LEMON-POPPYSEED SCONES

Yield: 48 scones
Ingredients Lb. Oz. Method
All-purpose flour
4   8   Blend in mixer bowl.
Sugar 1   -    
Baking powder -   2    
Salt -   .75    
Poppyseeds -   2    
Unsalted butter 1   8   Using 3-speed mixer at second speed, cut butter into flour mixture, about 2 minutes.
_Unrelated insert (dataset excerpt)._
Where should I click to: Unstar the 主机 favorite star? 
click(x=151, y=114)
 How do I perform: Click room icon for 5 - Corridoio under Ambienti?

Frozen (thawed) or refrigerated liquid whole egg 1   2   Combine. Blend into flour mixture. Using dough hook, knead 2 minutes.
Cream 1   8    
Vanilla -   .2    
Dried lemon peel -   1.5    
Lemon extract -   .25    
Frozen (thawed) or refrigerated liquid whole egg -   8   Blend together.
Milk -   8    
Turbinado or vanilla sugar -   12    
 
Total approximate weight 11 lb. 12.7 oz.
Instructions
Scale into 8 (1 lb. 6 oz.) portions. Form each into 6-inch (diameter) mounded round loaves. Cut each into 6 wedges. Brush with egg glaze and dip each scone top into sugar. Place on baking sheets. Bake at 375°F for 18-20 minutes.